Condatis in Mount Halimun Salak National Park, Java

Condatis in Mount Halimun Salak National Park, Java

Last week, Kath and Lydia returned from a week’s trip to Java, Indonesia, after completing the second and last trip to visit our Project Partners there, as part of the NERC-funded Innovation Project.  (You can read more about our first trip here.)

The visit involved a Condatis training session, a workshop to convey the results of our Indonesia case study to our Project Partners and an excursion to see restoration projects in action within the landscape we had been modelling in Condatis.

On Wednesday 28th November, Kath and Lydia held a one-day training course at the Institut Pertanian Bogor (Bogor Agricultural University), one of the oldest, largest and most prestigious universities in Indonesia.  It specialises in agriculture, but has large Faculties of both Forestry and Natural Resources and Environmental Management.  Organised by Pak Lilik Budi Prasetyo, our academic partner in Indonesia, we had 16 attendees from across faculties and several more from independent organisations and companies, such as the Center for International Forestry Research (CIFOR) and Asia Pulp & Paper (APP).  Kath introduced Condatis to the and Lydia led participants through our training exercises.  Before she’d finished explaining all of the steps required to perform your own analyses in Condatis, many were already displaying their completed output maps in QGIS!  We were thoroughly impressed!  At the end of the day, we were able to field some very interesting (and challenging!) questions and to discuss what analyses the participants are interested in doing themselves.

The following day, we met with the staff of Mount Halimun Salak National Park, TNGHS.  The meeting was opened by the Head of the Park, Ir. Awen Supranata.  It was great to see familiar faces from Jenny and Lydia’s trip back in July, and for Kath to put faces to names for the first time.  Kath and Lydia presented the results of the Halimun-Salak case study (Fig. 1 gives a taster) to our Project Partners working at TNGHS, and discussed how the project could be extended in the future to create more realistic scenarios of potential restoration for the wildlife corridor that the staff of TNGHS are particularly interested in at present.

Fig. 1 Two maps showing details of the Indonesian case study. TOP: A map showing the distribution of protected areas within West Java (green), highlighting the location of the Mount Halimun Salak National Park (Tamun Nasional Gunung Halimun Salak) (red) west of the city of Bogor, on the island of Java; the area of interest is shown within the yellow box. BOTTOM: A flow analysis output from Condatis, displayed in QGIS with a Bing Aerial basemap. For this analysis, the following parameters were used: the species of interest was the Javan leopard, Panthera pardus melas, with a dispersal distance of 4.2km and reproductive rate of 1 individual per km2; Mount Halimun was set as the Source, Mount Salak as the Target; the Source/Target were created as 0.5km buffer zones along the edge of the corridor.
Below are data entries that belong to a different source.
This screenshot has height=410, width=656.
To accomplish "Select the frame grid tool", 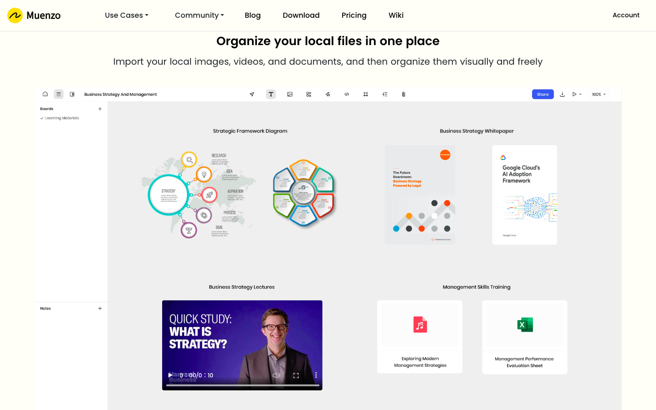I will pos(365,94).
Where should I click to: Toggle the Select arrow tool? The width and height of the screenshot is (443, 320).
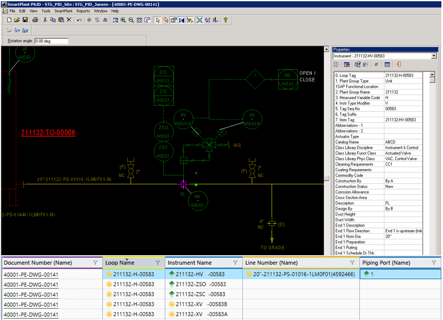pyautogui.click(x=158, y=20)
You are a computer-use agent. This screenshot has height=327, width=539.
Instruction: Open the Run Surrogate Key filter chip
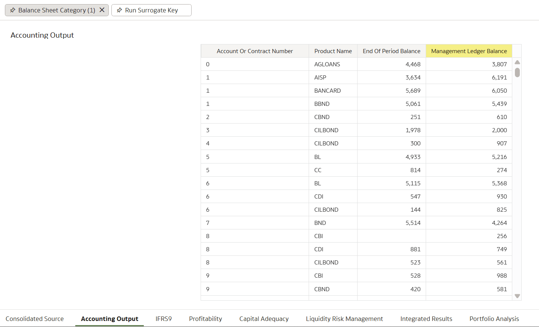151,10

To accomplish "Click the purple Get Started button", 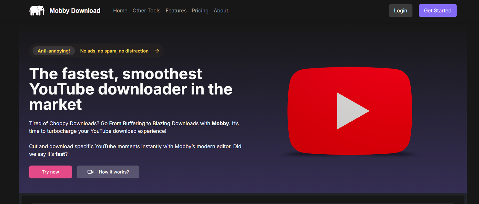I will 437,11.
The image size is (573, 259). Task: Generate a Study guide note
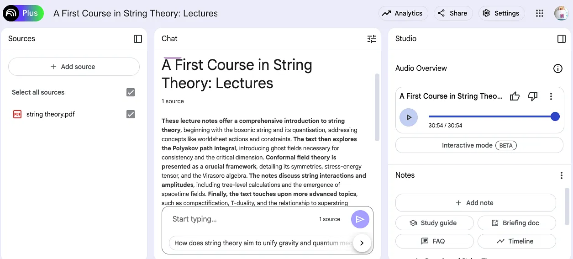tap(435, 223)
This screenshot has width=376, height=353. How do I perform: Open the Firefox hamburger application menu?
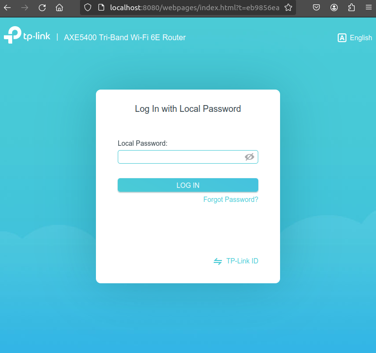pyautogui.click(x=368, y=8)
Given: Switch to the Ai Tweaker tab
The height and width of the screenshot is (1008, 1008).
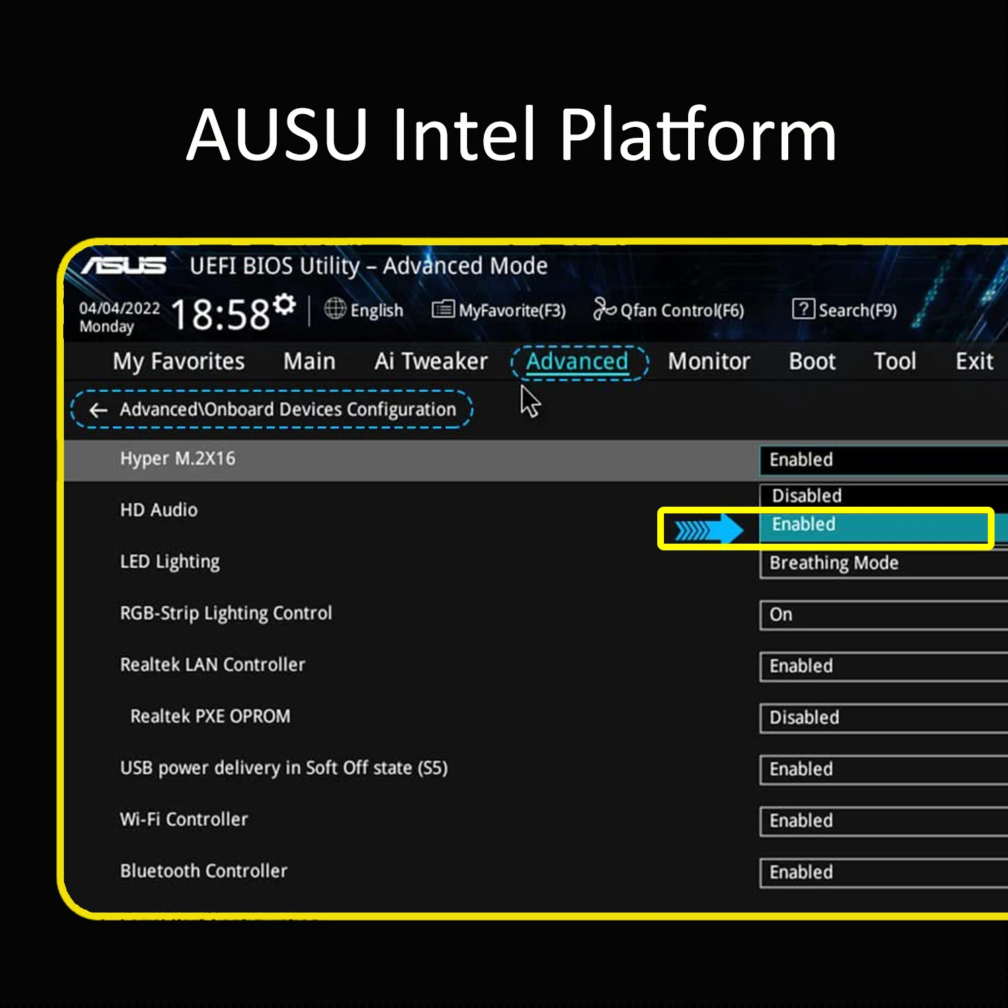Looking at the screenshot, I should pyautogui.click(x=431, y=362).
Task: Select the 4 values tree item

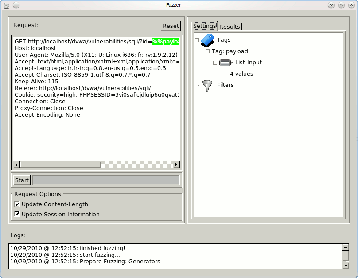Action: click(x=241, y=74)
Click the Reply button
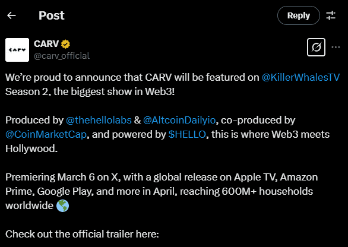 tap(299, 15)
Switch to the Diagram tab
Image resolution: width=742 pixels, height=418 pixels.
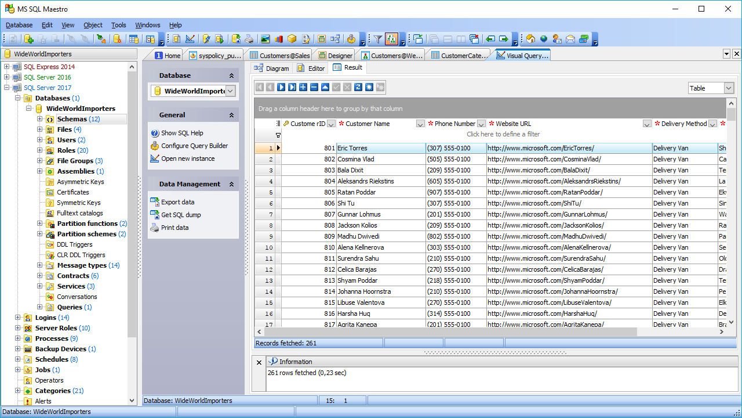coord(271,68)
On Friday 30th November, we had the privilege of visiting two villages in which the National Park staff, the NGO, Kehati, and various other organisations are working on collaborative restoration projects (Fig. 2).  These villages lie just south of the approximately 8km-wide wildlife corridor between Mount Halimun and Mount Salak: a stretch of the National Park that contains varying quality of habitat for the species needing to move through it, e.g. the Javan leopard, Javan gibbon and a variety of smaller mammals and reptiles.  We were very impressed by the projects we heard about, both due to the scale of forest restoration that was underway but also because of the integrity of the projects: attention had been paid to offsetting reduced forest/land use with appropriate alternative livelihoods and organic, low-cost methods of trying to improve yields on current agricultural land.  The jovial relationship between village members and National Park staff paid testament to the necessarily collaborative nature of the project.  We were also told that the Park attracts a significant amount of ‘tourism’ from other Indonesian National Parks by staff keen to learn from TNGHS’s experience of running successful forest restoration projects.  We hope that Condatis might help to plan where to focus the next round of restoration projects in the near future.

We are very grateful to everyone whom came along to our workshops in Bogor, to learn more about Condatis and the case study we performed in TNGHS.  We are especially thankful to Pak Lilik and Pak Erlan for all of their help in organising our visits and populating our meetings.  We hope this is just the start of a Condatis collaboration on the fertile island of Java.

Fig. 2 Pictures taken during a tour of some of Sukagalih village’s forest restoration sites. TOP: A forest dominated by Agathis sp., which is now being managed by the village after being owned by a company some years ago. The trees are now rarely tapped for the resin they contain. BOTTOM: A demonstration plot, showcasing some of the tree species the villagers are planting within their restoration sites to encourage a more natural forest to reform. This village is located on the southern edge of the corridor between Mount Halimun and Mount Salak, south of Bogor, Java.